■ Your instructions ■
Return the data below exactly, please, but drop the pictures.

■ Dataset excerpts ■
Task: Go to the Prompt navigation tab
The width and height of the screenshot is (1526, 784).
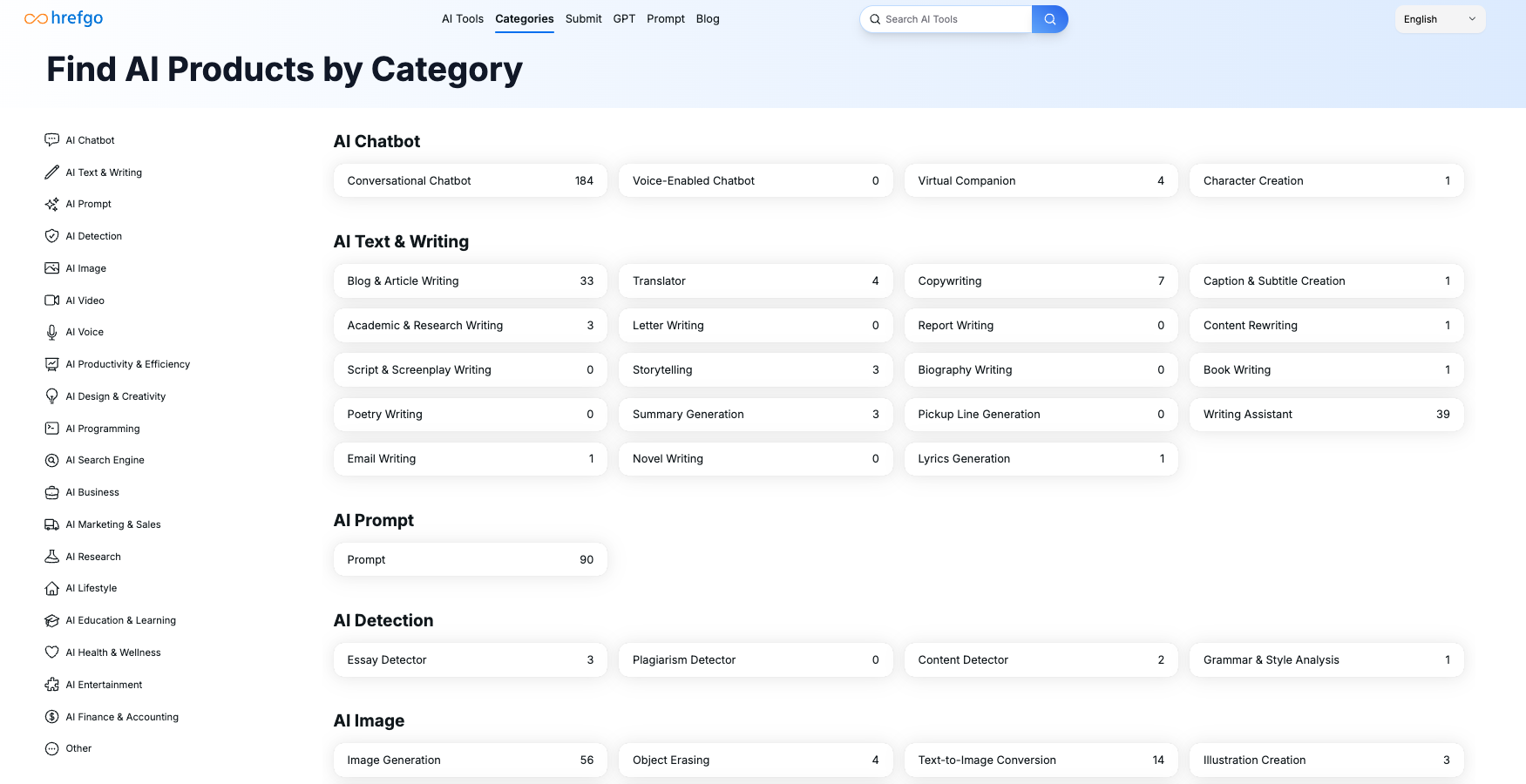Action: [x=666, y=19]
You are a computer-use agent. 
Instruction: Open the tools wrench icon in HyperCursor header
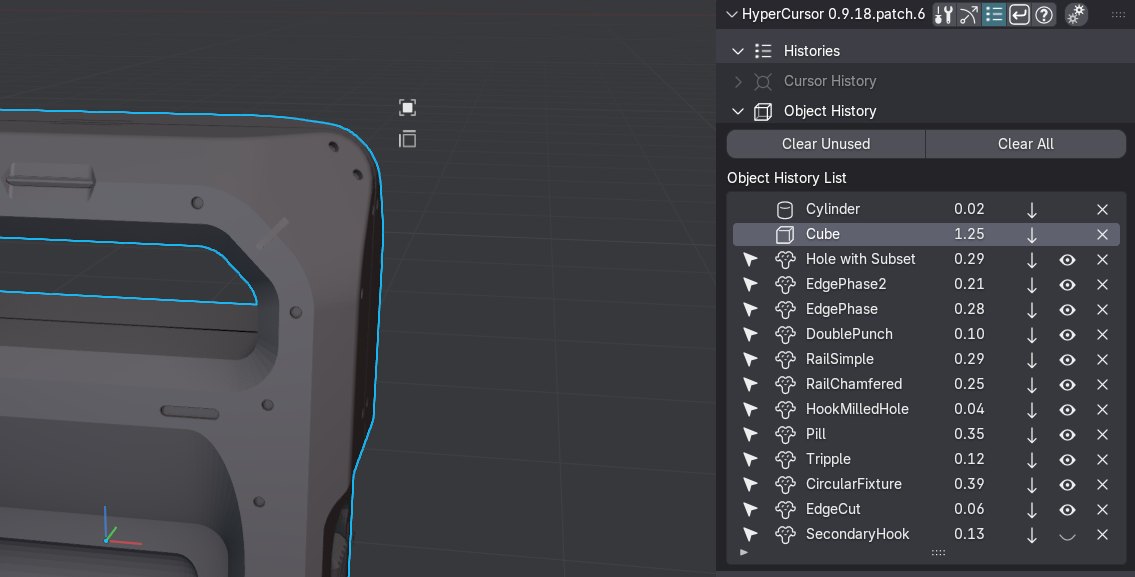coord(943,14)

■ Written answer ■
Task: Go to the Prompt navigation tab
The width and height of the screenshot is (1526, 784).
Action: [x=666, y=19]
You are a computer-use agent. 
Instruction: Open the tools wrench icon in HyperCursor header
coord(943,14)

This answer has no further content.